• SUPPLIED ENTRIES:

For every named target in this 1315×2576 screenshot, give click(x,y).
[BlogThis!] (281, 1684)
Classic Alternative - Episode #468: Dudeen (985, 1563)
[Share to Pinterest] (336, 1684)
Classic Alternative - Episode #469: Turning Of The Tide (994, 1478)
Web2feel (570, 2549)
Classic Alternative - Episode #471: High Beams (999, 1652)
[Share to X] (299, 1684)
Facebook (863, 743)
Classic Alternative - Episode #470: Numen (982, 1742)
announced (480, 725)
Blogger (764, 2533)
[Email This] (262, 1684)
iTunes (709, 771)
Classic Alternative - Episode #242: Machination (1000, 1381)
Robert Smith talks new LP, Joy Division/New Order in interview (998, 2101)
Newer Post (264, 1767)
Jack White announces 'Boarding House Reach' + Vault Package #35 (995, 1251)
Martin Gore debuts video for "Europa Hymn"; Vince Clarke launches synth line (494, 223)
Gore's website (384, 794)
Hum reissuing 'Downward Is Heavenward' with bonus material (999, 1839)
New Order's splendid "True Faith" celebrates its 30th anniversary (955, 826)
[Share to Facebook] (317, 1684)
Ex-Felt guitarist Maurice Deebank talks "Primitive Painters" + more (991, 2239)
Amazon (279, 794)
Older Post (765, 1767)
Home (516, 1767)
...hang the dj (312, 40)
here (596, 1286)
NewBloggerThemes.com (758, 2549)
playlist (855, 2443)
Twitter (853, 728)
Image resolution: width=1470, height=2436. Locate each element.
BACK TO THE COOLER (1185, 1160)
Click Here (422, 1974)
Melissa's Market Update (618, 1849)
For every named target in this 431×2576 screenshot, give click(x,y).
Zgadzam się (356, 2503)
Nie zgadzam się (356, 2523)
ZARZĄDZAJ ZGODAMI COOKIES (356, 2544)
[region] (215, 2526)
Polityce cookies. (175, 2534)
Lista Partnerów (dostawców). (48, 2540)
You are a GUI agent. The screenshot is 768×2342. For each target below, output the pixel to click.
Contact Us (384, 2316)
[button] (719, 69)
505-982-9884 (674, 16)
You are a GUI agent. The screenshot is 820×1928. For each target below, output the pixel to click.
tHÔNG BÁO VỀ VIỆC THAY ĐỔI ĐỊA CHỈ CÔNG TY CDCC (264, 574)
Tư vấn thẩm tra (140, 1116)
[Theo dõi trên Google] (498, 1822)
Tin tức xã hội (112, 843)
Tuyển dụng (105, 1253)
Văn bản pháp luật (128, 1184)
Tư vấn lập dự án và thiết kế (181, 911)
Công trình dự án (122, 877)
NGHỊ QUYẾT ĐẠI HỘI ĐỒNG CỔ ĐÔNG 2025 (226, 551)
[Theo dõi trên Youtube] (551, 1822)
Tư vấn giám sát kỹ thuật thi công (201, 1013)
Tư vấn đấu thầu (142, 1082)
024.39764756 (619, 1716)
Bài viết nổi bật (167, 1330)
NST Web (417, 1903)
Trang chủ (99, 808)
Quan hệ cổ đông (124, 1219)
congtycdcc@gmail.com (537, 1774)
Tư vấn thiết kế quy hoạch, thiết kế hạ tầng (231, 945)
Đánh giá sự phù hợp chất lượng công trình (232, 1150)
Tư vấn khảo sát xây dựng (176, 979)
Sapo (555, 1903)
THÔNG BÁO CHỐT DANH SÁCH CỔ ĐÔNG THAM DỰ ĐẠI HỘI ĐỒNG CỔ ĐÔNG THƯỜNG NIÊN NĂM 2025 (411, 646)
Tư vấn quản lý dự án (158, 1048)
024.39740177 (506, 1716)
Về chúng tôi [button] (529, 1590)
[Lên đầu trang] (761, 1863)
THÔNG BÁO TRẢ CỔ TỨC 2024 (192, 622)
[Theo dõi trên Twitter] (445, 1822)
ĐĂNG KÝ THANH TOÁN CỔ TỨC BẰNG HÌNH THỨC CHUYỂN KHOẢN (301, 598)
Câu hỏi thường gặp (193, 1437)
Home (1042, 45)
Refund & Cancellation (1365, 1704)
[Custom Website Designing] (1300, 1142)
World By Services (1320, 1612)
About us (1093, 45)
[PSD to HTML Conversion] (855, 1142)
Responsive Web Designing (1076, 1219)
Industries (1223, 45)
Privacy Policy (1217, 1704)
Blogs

• WHAT YOU NEED TO DO: Write out every record verbatim.

• SOLUTION FOR THIS EXERCISE:
For every named target in this 1315×2576 screenshot, give click(x,y).
[BlogThis!] (281, 1684)
Classic Alternative - Episode #468: Dudeen (985, 1563)
[Share to Pinterest] (336, 1684)
Classic Alternative - Episode #469: Turning Of The Tide (994, 1478)
Web2feel (570, 2549)
Classic Alternative - Episode #471: High Beams (999, 1652)
[Share to X] (299, 1684)
Facebook (863, 743)
Classic Alternative - Episode #470: Numen (982, 1742)
announced (480, 725)
Blogger (764, 2533)
[Email This] (262, 1684)
iTunes (709, 771)
Classic Alternative - Episode #242: Machination (1000, 1381)
Robert Smith talks new LP, Joy Division/New Order in interview (998, 2101)
Newer Post (264, 1767)
Jack White announces 'Boarding House Reach' + Vault Package #35 (995, 1251)
Martin Gore debuts video for "Europa Hymn"; Vince Clarke launches synth line (494, 223)
Gore's website (384, 794)
Hum reissuing 'Downward Is Heavenward' with bonus material (999, 1839)
New Order's splendid "True Faith" celebrates its 30th anniversary (955, 826)
[Share to Facebook] (317, 1684)
Ex-Felt guitarist Maurice Deebank talks "Primitive Painters" + more (991, 2239)
Amazon (279, 794)
Older Post (765, 1767)
Home (516, 1767)
...hang the dj (312, 40)
here (596, 1286)
NewBloggerThemes.com (758, 2549)
playlist (855, 2443)
Twitter (853, 728)
Image resolution: width=1470, height=2436. Locate each element.
BACK TO THE COOLER (1185, 1160)
Click Here (422, 1974)
Melissa's Market Update (618, 1849)
For every named target in this 431×2576 screenshot, give click(x,y).
Zgadzam się (356, 2503)
Nie zgadzam się (356, 2523)
ZARZĄDZAJ ZGODAMI COOKIES (356, 2544)
[region] (215, 2526)
Polityce cookies. (175, 2534)
Lista Partnerów (dostawców). (48, 2540)
You are a GUI agent. The screenshot is 768×2342. For each target below, output the pixel to click.
Contact Us (384, 2316)
[button] (719, 69)
505-982-9884 (674, 16)
You are a GUI agent. The screenshot is 820×1928. For each target below, output the pixel to click.
tHÔNG BÁO VỀ VIỆC THAY ĐỔI ĐỊA CHỈ CÔNG TY CDCC (264, 574)
Tư vấn thẩm tra (140, 1116)
[Theo dõi trên Google] (498, 1822)
Tin tức xã hội (112, 843)
Tuyển dụng (105, 1253)
Văn bản pháp luật (128, 1184)
Tư vấn lập dự án và thiết kế (181, 911)
Công trình dự án (122, 877)
NGHỊ QUYẾT ĐẠI HỘI ĐỒNG CỔ ĐÔNG 2025 (226, 551)
[Theo dõi trên Youtube] (551, 1822)
Tư vấn giám sát kỹ thuật thi công (201, 1013)
Tư vấn đấu thầu (142, 1082)
024.39764756 (619, 1716)
Bài viết nổi bật (167, 1330)
NST Web (417, 1903)
Trang chủ (99, 808)
Quan hệ cổ đông (124, 1219)
congtycdcc@gmail.com (537, 1774)
Tư vấn thiết kế quy hoạch, thiết kế hạ tầng (231, 945)
Đánh giá sự phù hợp chất lượng công trình (232, 1150)
Tư vấn khảo sát xây dựng (176, 979)
Sapo (555, 1903)
THÔNG BÁO CHỐT DANH SÁCH CỔ ĐÔNG THAM DỰ ĐẠI HỘI ĐỒNG CỔ ĐÔNG THƯỜNG NIÊN NĂM 2025 (411, 646)
Tư vấn quản lý dự án (158, 1048)
024.39740177 (506, 1716)
Về chúng tôi [button] (529, 1590)
[Lên đầu trang] (761, 1863)
THÔNG BÁO TRẢ CỔ TỨC 2024 (192, 622)
[Theo dõi trên Twitter] (445, 1822)
ĐĂNG KÝ THANH TOÁN CỔ TỨC BẰNG HÌNH THỨC CHUYỂN KHOẢN (301, 598)
Câu hỏi thường gặp (193, 1437)
Home (1042, 45)
Refund & Cancellation (1365, 1704)
[Custom Website Designing] (1300, 1142)
World By Services (1320, 1612)
About us (1093, 45)
[PSD to HTML Conversion] (855, 1142)
Responsive Web Designing (1076, 1219)
Industries (1223, 45)
Privacy Policy (1217, 1704)
Blogs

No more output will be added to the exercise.